Given records>
════════
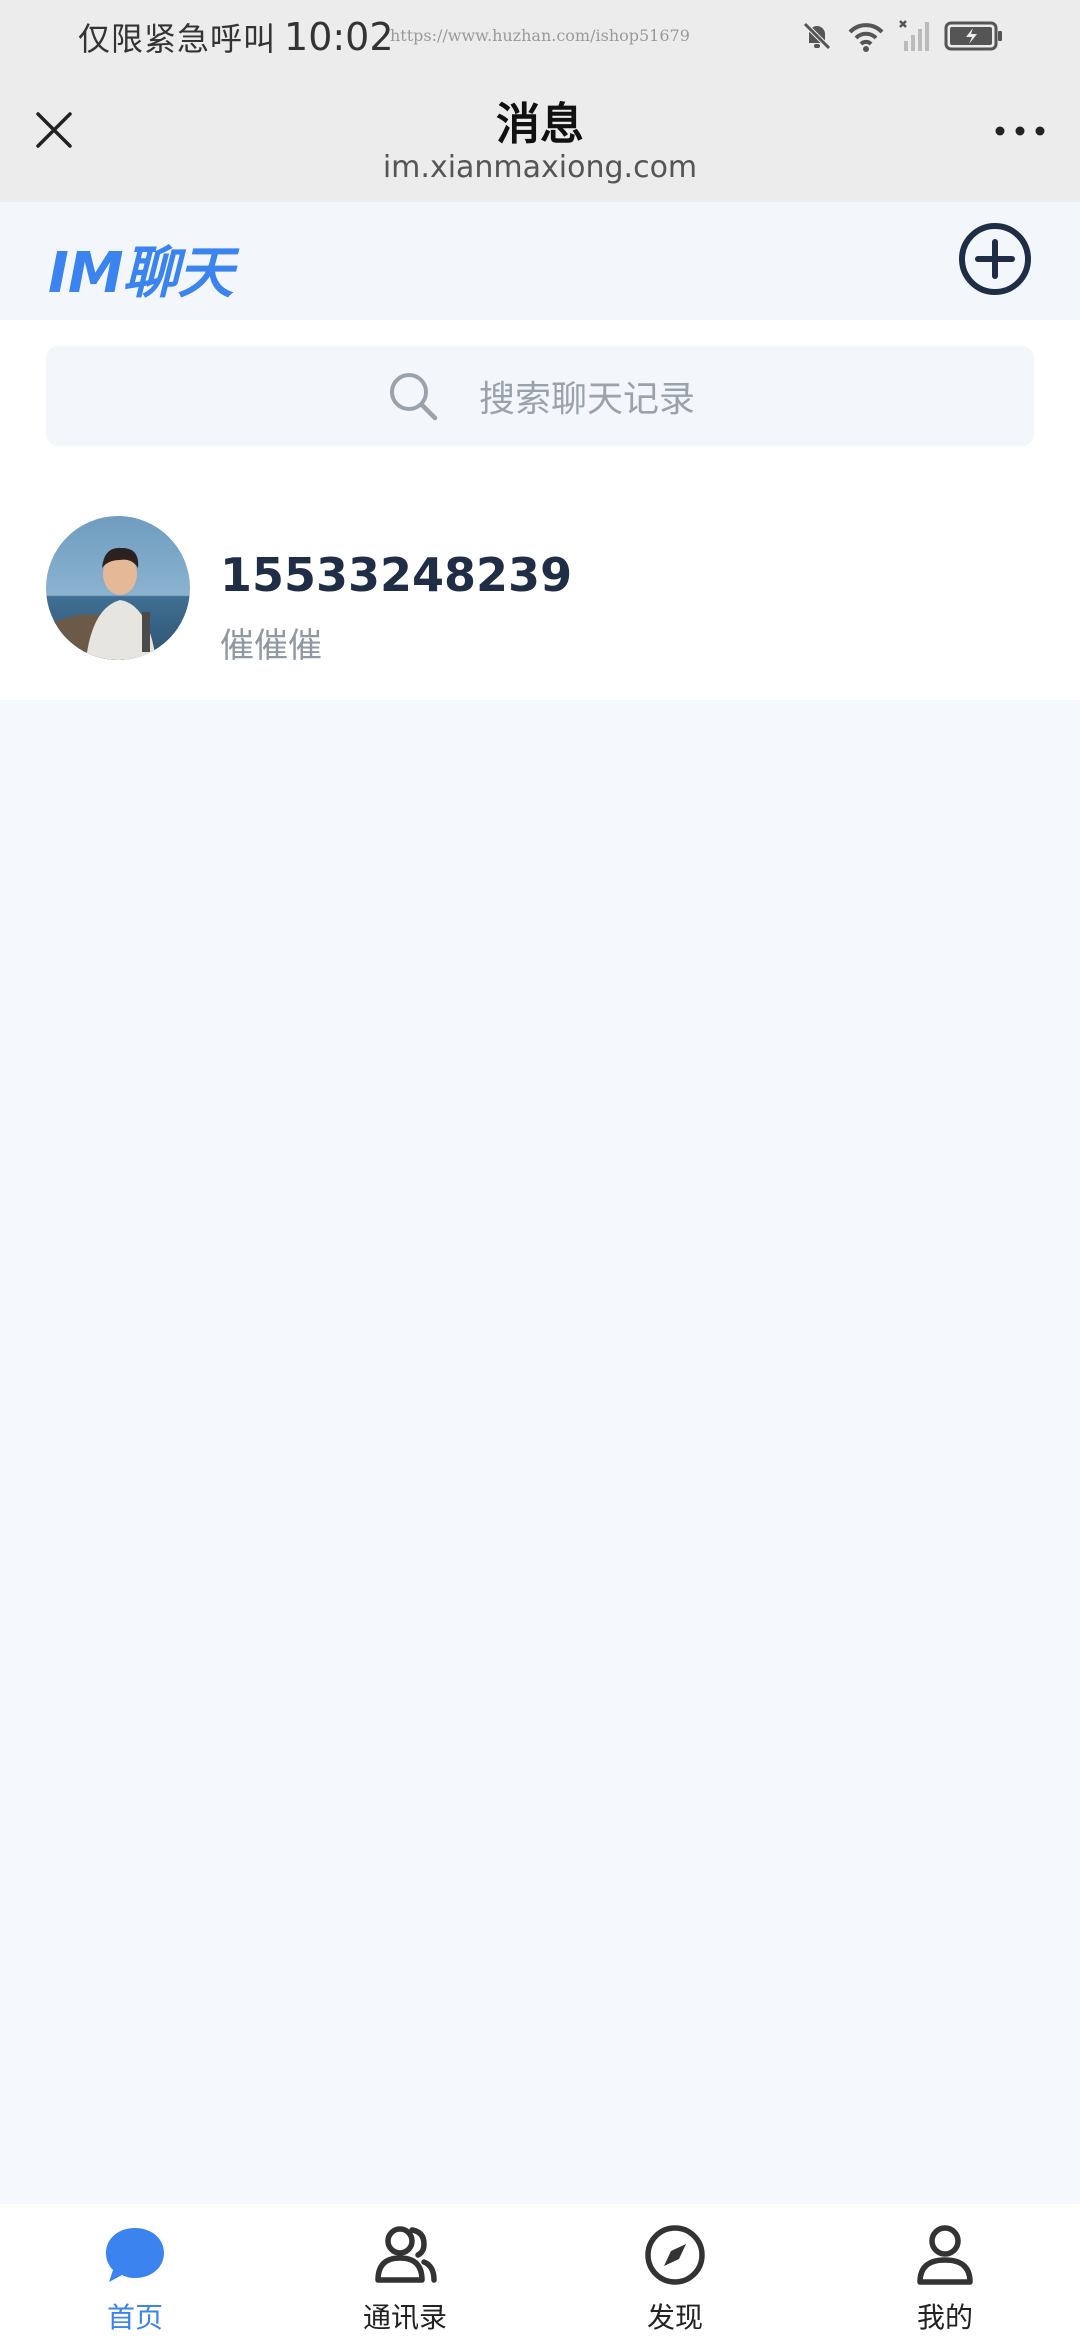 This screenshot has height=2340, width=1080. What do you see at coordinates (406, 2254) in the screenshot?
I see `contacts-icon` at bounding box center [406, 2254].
════════
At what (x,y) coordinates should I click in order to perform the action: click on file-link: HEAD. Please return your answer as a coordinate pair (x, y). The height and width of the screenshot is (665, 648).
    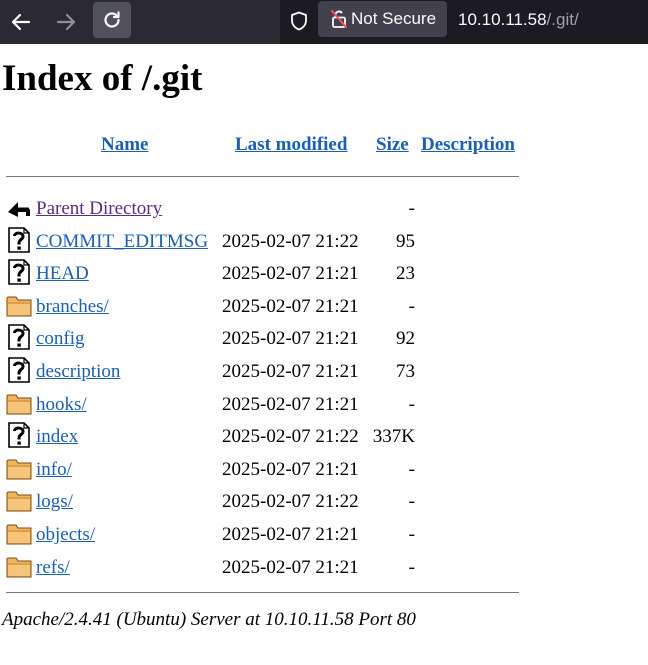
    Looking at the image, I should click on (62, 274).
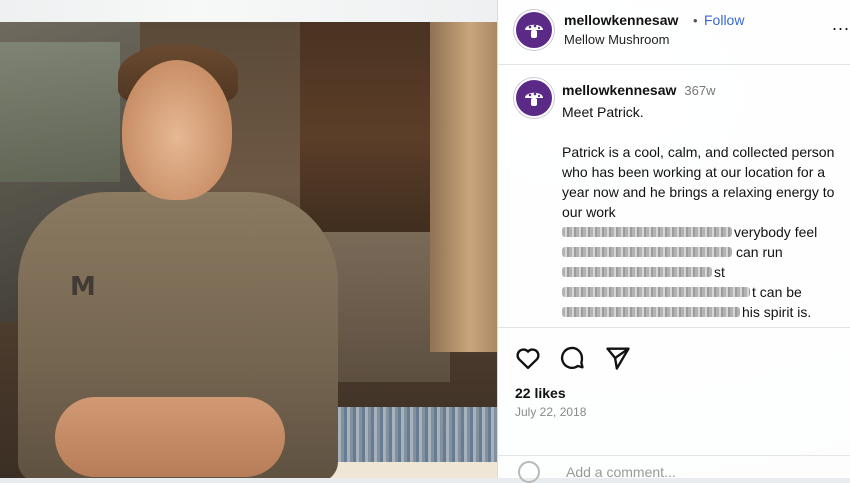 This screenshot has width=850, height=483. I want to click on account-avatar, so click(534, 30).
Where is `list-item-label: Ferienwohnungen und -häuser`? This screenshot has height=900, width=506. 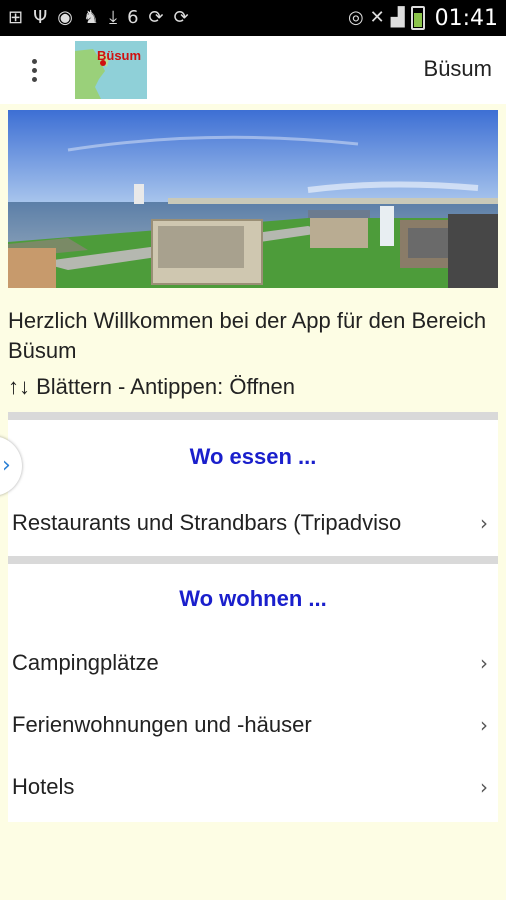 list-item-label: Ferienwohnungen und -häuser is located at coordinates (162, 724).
════════
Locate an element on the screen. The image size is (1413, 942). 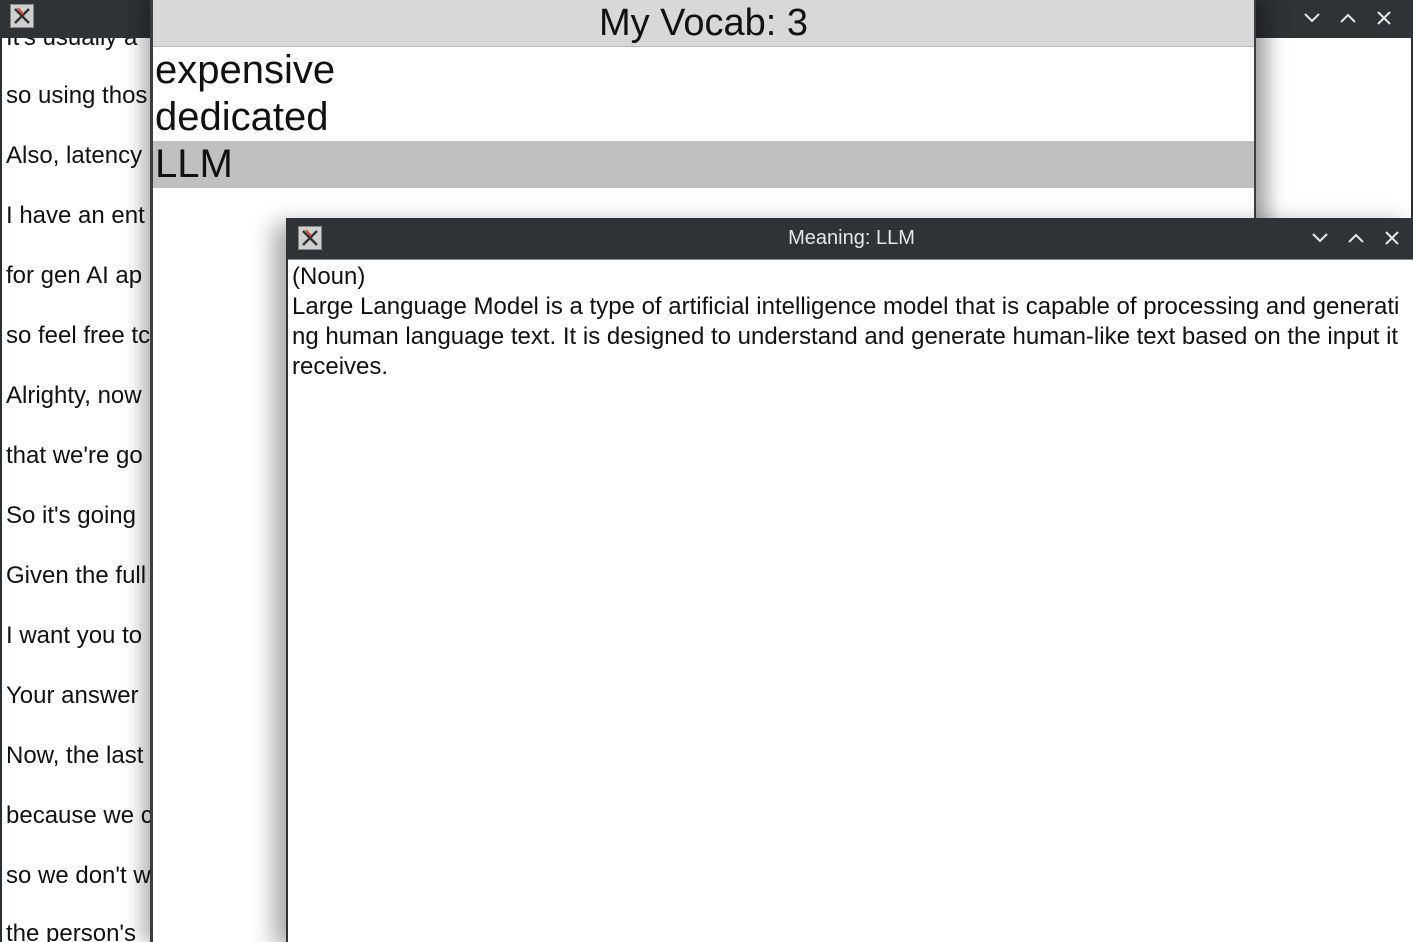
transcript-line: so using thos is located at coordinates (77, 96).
════════
Exercise>
Please put the items between the lines holding "Locate an element" and "transcript-line: so using", inclusive, into a two-column CSV headed instruction and response, with one row per item giving its text and its answer, each in a single quoted field with line breaks changed to spaces. Leave the pictures out.

Solution for this task>
instruction,response
"Locate an element on the screen. The image size is (1413, 942).","transcript-line: so using thos is located at coordinates (77, 96)."